Listed records —
»»
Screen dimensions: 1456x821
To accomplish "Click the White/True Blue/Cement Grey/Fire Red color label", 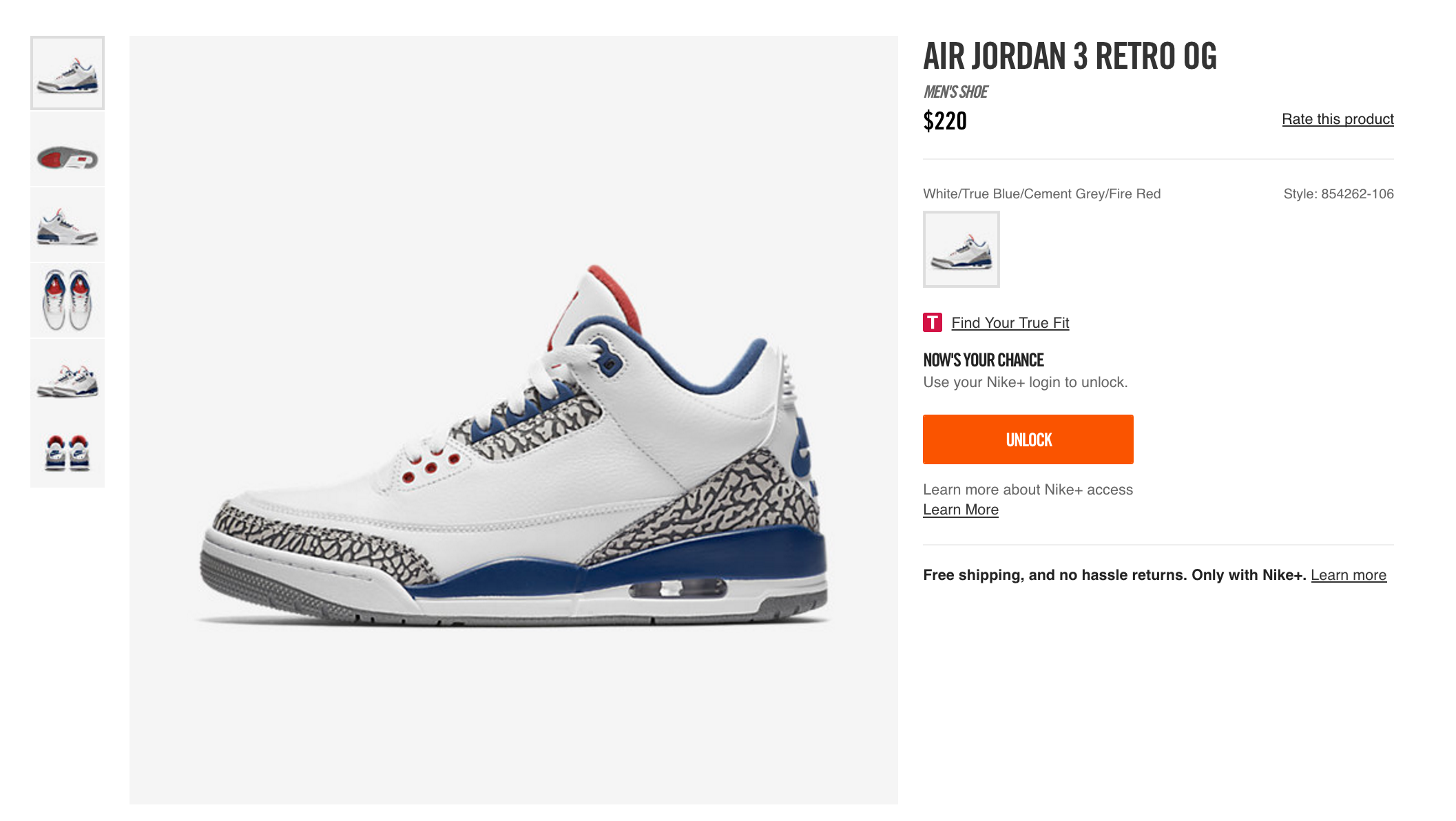I will click(1042, 194).

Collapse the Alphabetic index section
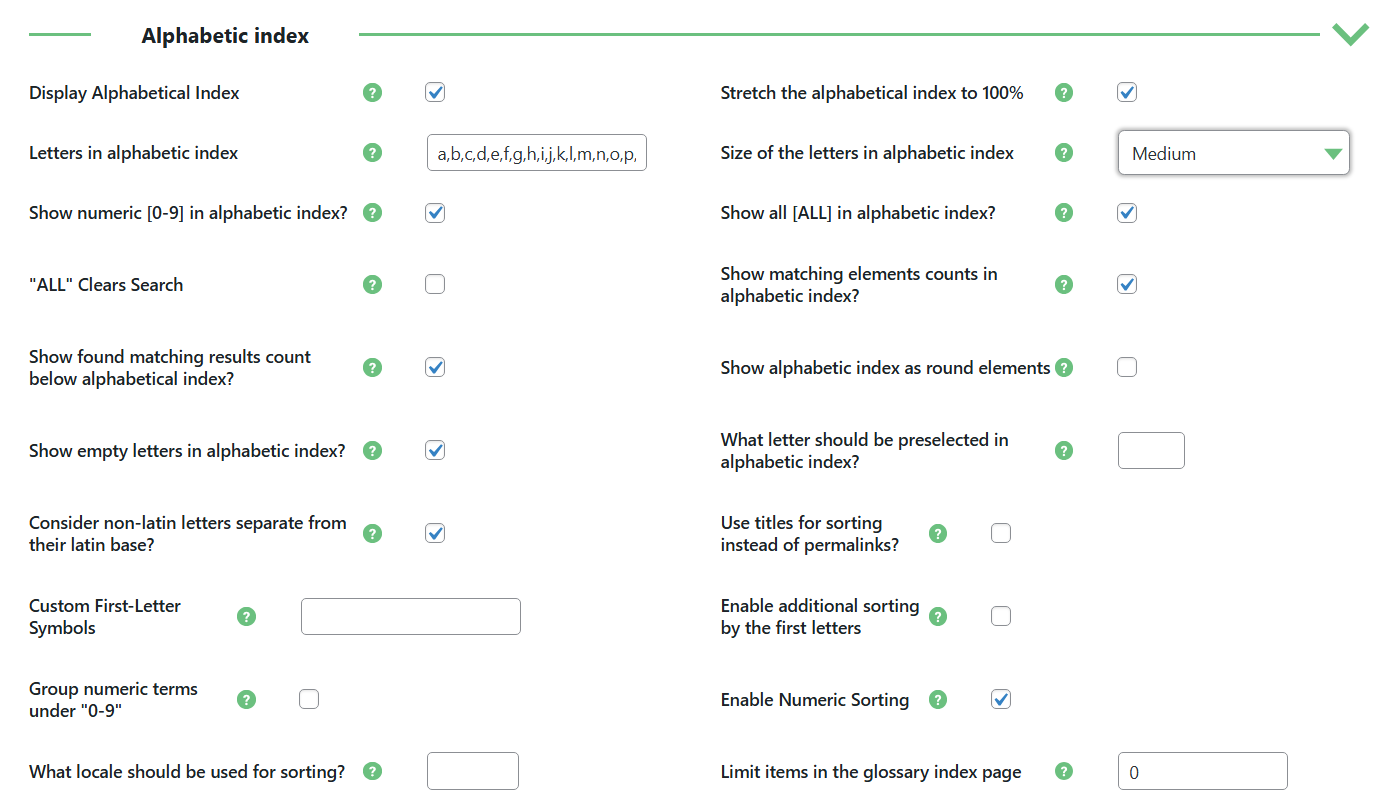pyautogui.click(x=1350, y=33)
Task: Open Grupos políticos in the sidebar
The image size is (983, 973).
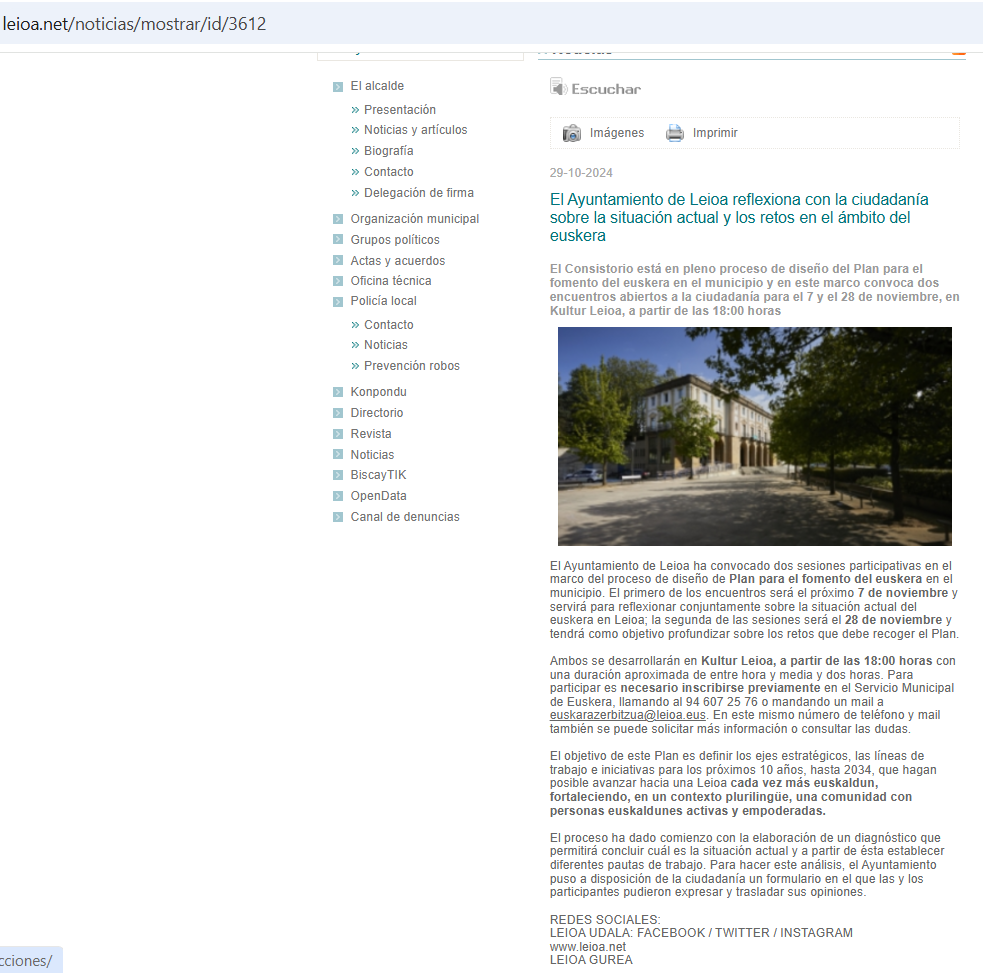Action: pyautogui.click(x=394, y=240)
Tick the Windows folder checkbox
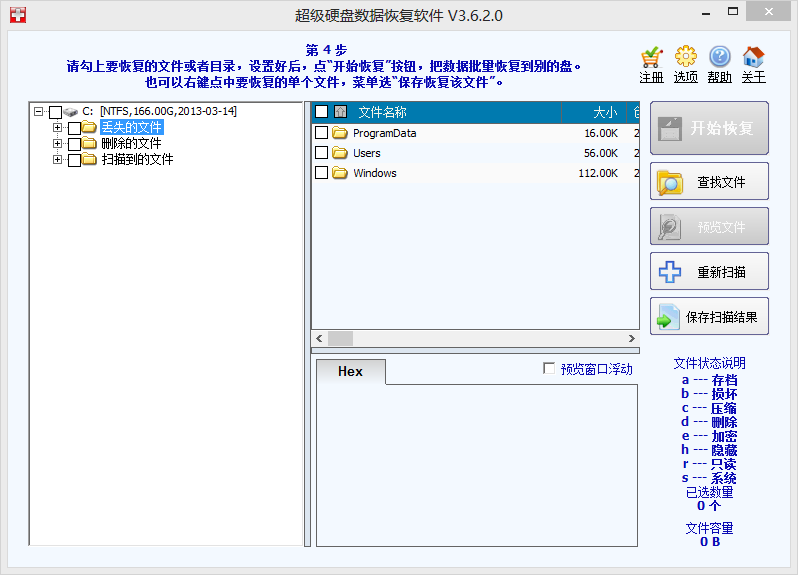 click(x=321, y=173)
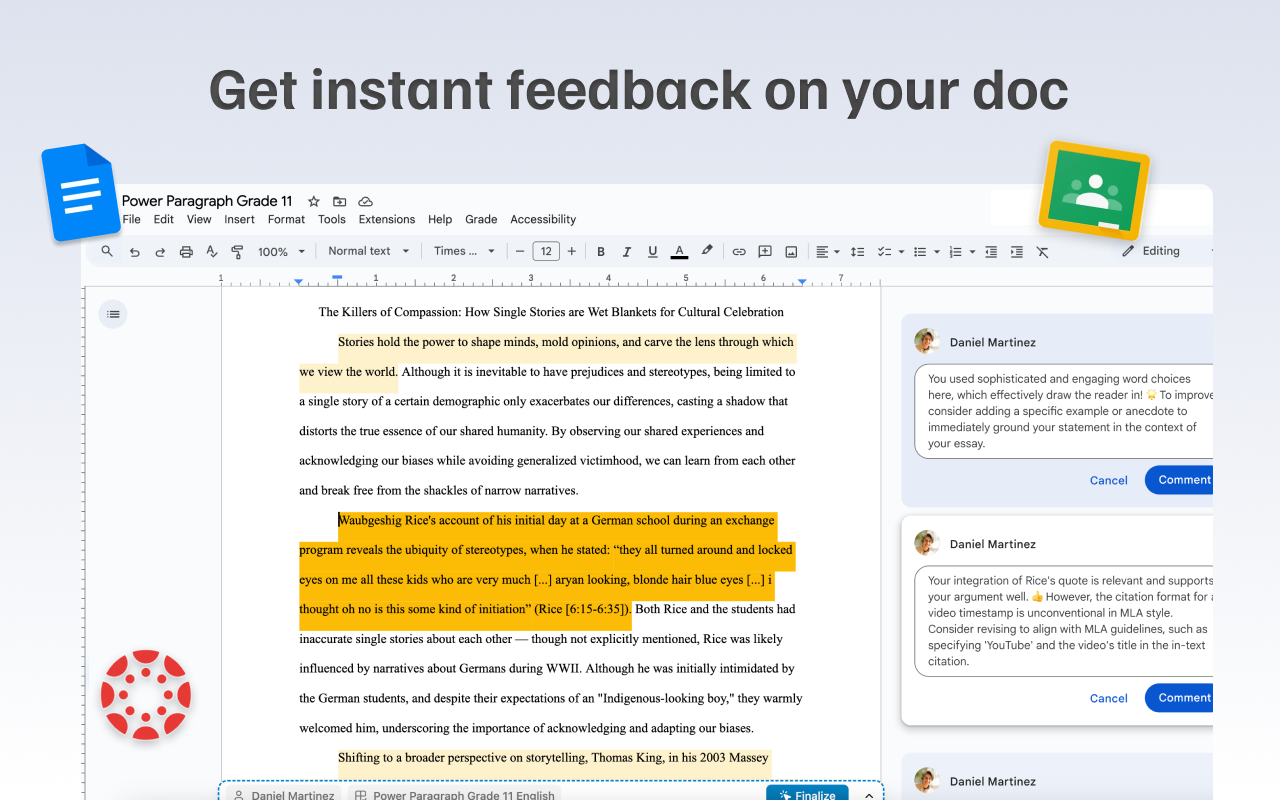Open the Normal text style dropdown
This screenshot has width=1280, height=800.
point(368,251)
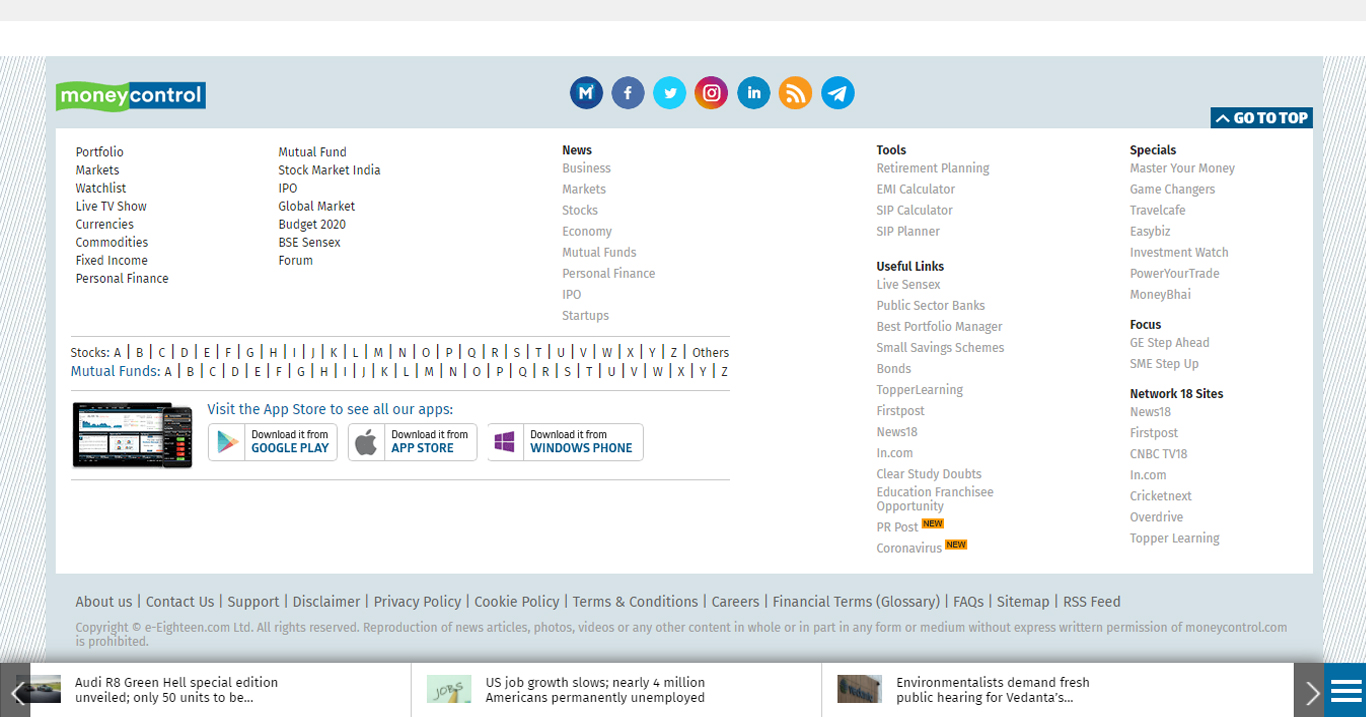The image size is (1366, 717).
Task: Click the blue M social icon
Action: click(586, 93)
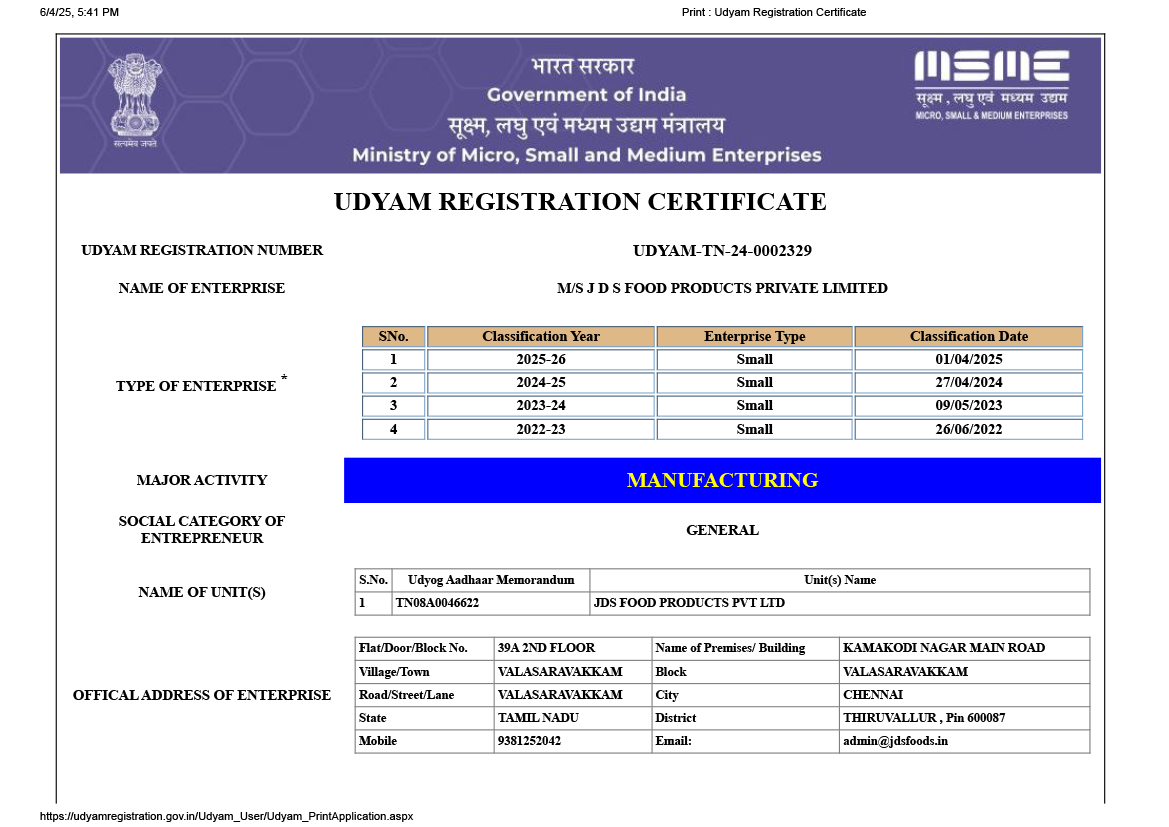Image resolution: width=1169 pixels, height=827 pixels.
Task: Select the 2025-26 classification year cell
Action: coord(540,360)
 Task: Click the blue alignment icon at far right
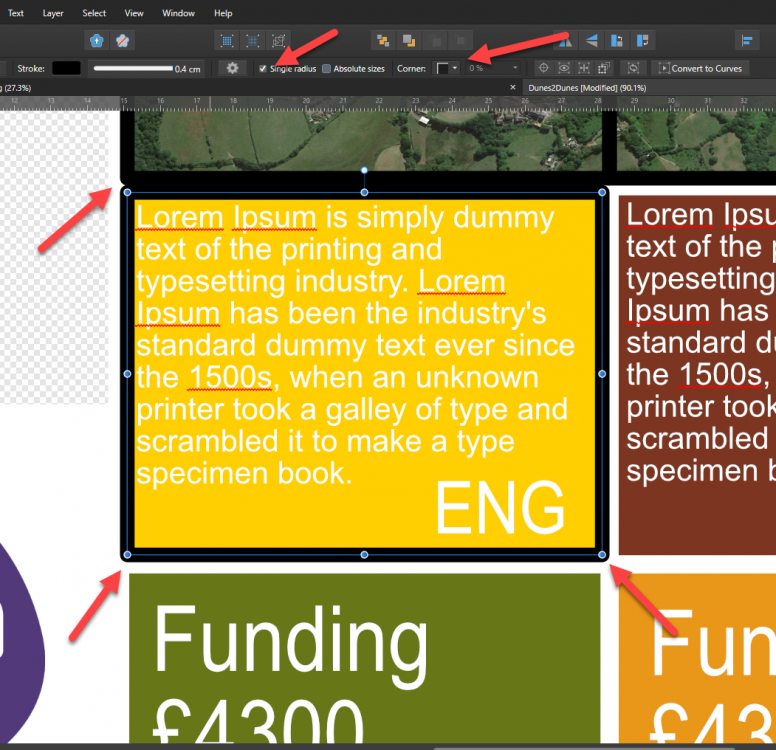coord(746,41)
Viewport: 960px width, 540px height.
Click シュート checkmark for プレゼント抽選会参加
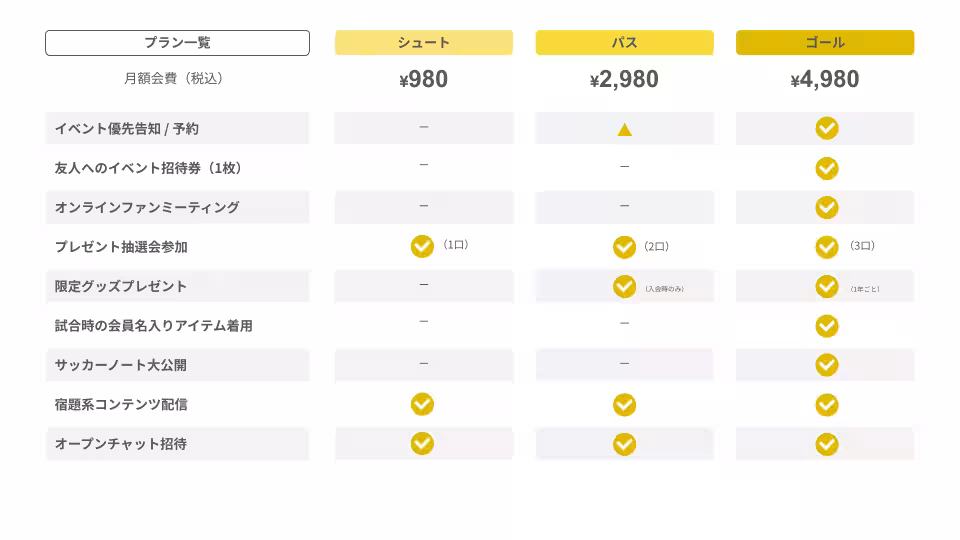tap(422, 246)
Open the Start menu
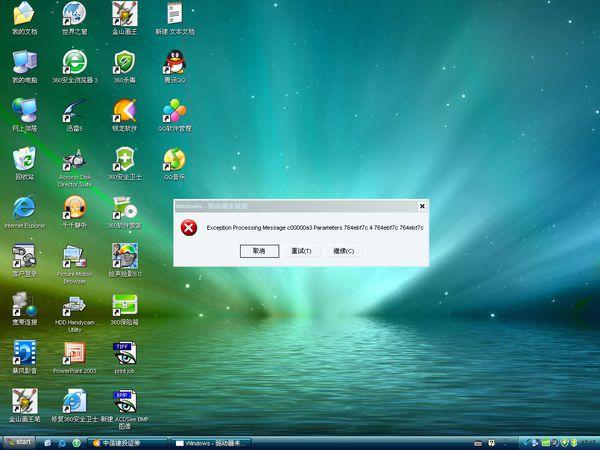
««
Instructions to follow —
A word-for-word copy is needed of the lines from the line holding "Task: Open Grupos políticos in the sidebar" through the end of the records, both included, excluding every picture.

Exercise result —
Task: Open Grupos políticos in the sidebar
The image size is (983, 973).
Action: pyautogui.click(x=394, y=240)
Tick the Windows folder checkbox
 click(x=321, y=173)
Open the Normal text style dropdown
This screenshot has width=1280, height=800.
point(368,251)
The image size is (1366, 717).
Task: Click the blue M social icon
Action: click(586, 93)
Image resolution: width=1169 pixels, height=827 pixels.
Task: Select the 2025-26 classification year cell
Action: coord(540,360)
 Task: Click the blue alignment icon at far right
coord(746,41)
Viewport: 960px width, 540px height.
Click シュート checkmark for プレゼント抽選会参加
tap(422, 246)
Open the Start menu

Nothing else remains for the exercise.